Klezmer music is by its nature a joyous high energy form of music, but what do you get when you add in Mediterranean melodies, Romanian surf tunes, covers of cop show theme songs, and a funk groove? You get Boston-based band Klezperanto. They’re set to play Hawks & Reed Performing Arts Center in Greenfield on Sunday, July 1 at 7:30 p.m.
Virtuoso clarinetist Ilene Stahl, who founded the group in 1998 with accordionist Evan Harlan, spoke with Valley Advocate staff writer Chris Goudreau about the band’s eclectic mix of influences, the upcoming show at Hawks & Reed, and the band’s passion for traditional Yiddish music.
Chris Goudreau: First off, what I found really interesting about your band with Mediterranean and surf. How did you blend those influences together?
Ilene Stahl: We all like different kinds of music and even musicians who are known for playing only one kind of music have musical interests. The more kinds of music you’re interested in, the richer your life is. And though I have been playing traditional klezmer music for many years, I really wanted to play other kinds of music. But I’m a clarinet player and some of the kinds of music that I wanted to play didn’t include clarinets, like traditional cumbias from the golden age of big band dance era in Columbia which was in the 1950s and 1960s. And some of the music that I’m interested in, which is the musical of my childhood, which is 1970s TV themes, in particular the TV detective themes, does not generally include clarinet. And so, I formed this band with some of my colleagues in Boston, all of whom know each other as current members of Klezmer Conservatory Band or as former or adjunct members of that band. When we get together as Klezperanto, we get together to playing anything but traditional klezmer music.
Chris: What’s a typical band practice like?
Ilene: Typically we get together to rehearse for particular shows. We try to bring some new stuff to every show. Now, this show that’s coming up at Hawks & Reed is special. Doors open at 6:30 p.m. and music starts at 7:30 p.m. And at 6:30 p.m., for ticket holders 21 and over there’s going to be a free slivovitz tasting sponsored by Beaver Pond Distillery. Slivovitz is the moonshine of my ancestors. It’s a clear fruit brands, high proof, it’s made of plums. It usually comes for Eastern Europe, but I was delighted to find that there is a local small batch distillery in Petersham, Massachusetts whose making the product here locally … For this particular show, we’re adding love songs to liquor to the mix.
Chris: I know klezmer music is traditionally high energy. Do you amplify that at live shows?
Ilene: Our live shows are very high energy.
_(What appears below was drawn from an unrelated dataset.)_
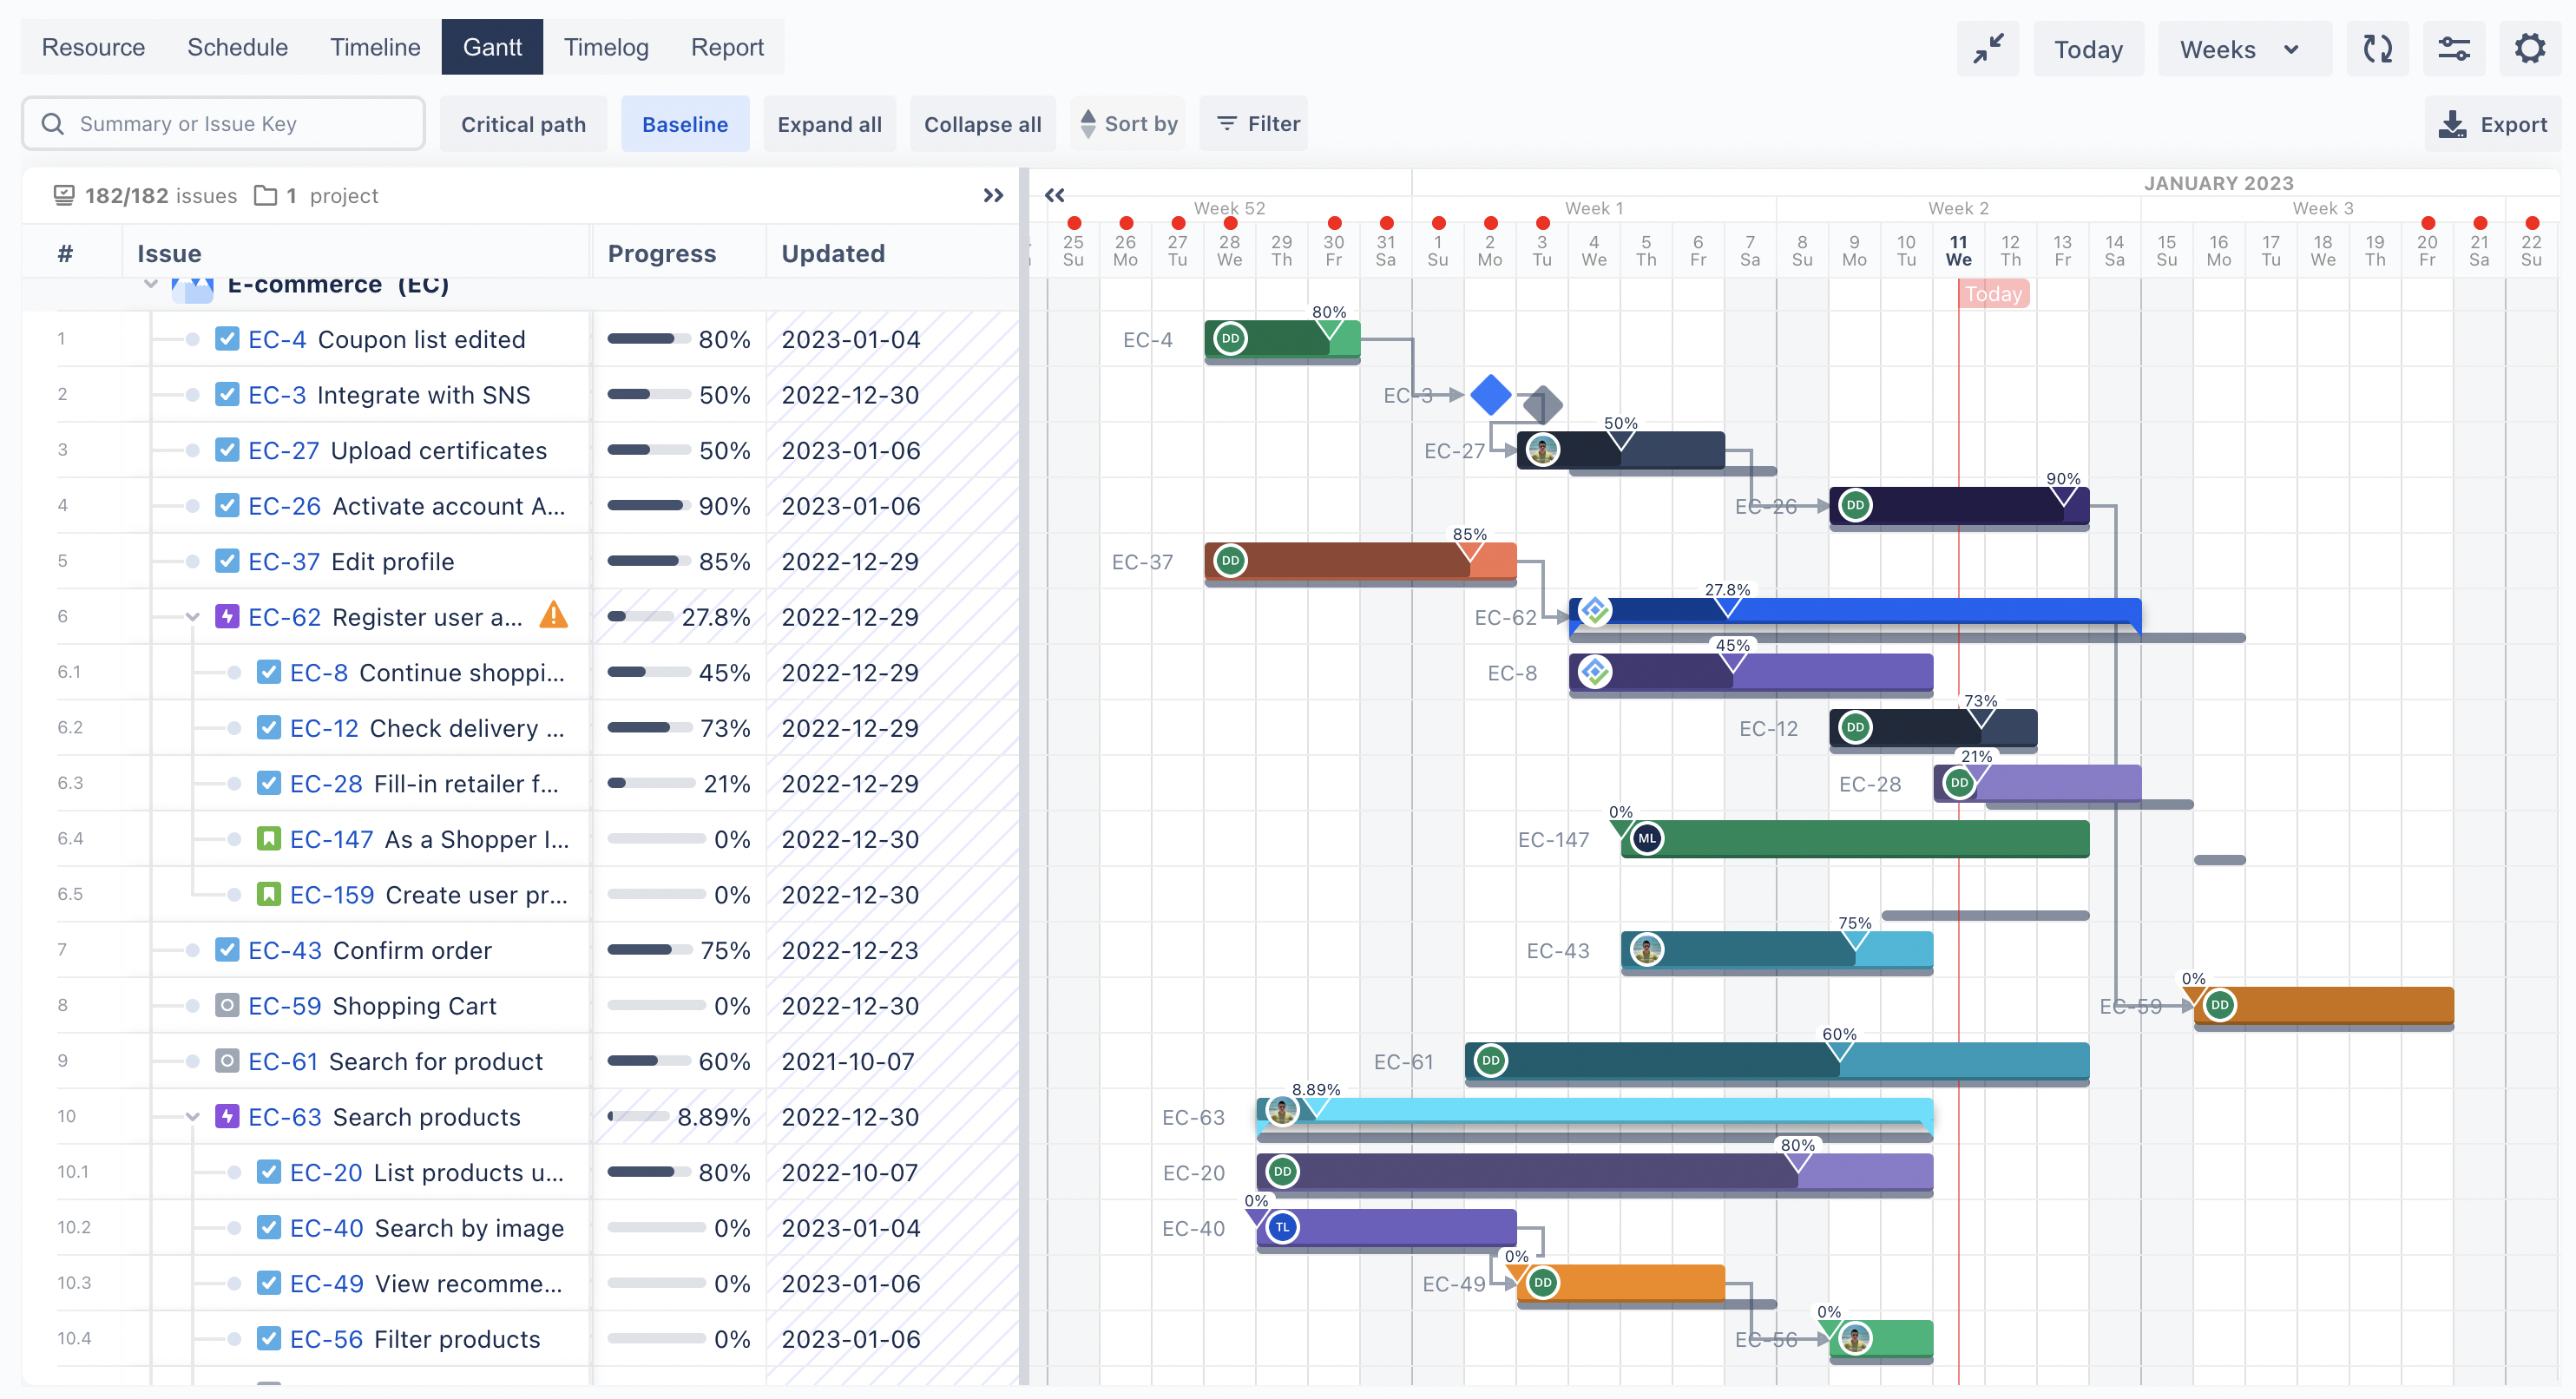
Task: Click the EC-4 task checkbox icon
Action: tap(227, 339)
Yes, traditional klezmer music has a certain kind of high energy. It is the secular party of music for wild wedding celebrations. And yes, we stir that up by adding lots of funky grooves and ratcheting up some tempos. So, people really go wild at live shows. This will be our third appearance at the venue and every show we’ve played there has been sold out and standing room only.
Chris: What’s some of the best reactions that you’ve gotten from people after shows?
Ilene: Well, I am always really happy for people who come because their interested in klezmer music. Those people are generous and loyal fans who know me from my decades of work with the Klezmer Conservatory Band, which includes many recordings and television performances with Itzhak Perlman and all that stuff. I am ecstatic when people who know nothing about klezmer music and didn’t come for that … I just want people to be excited about the music. And I am happy when someone says, ‘I’ve never heard anything like that, but that’s the best show I’ve ever seen.’ And we hear that, I’m happy to say, a lot.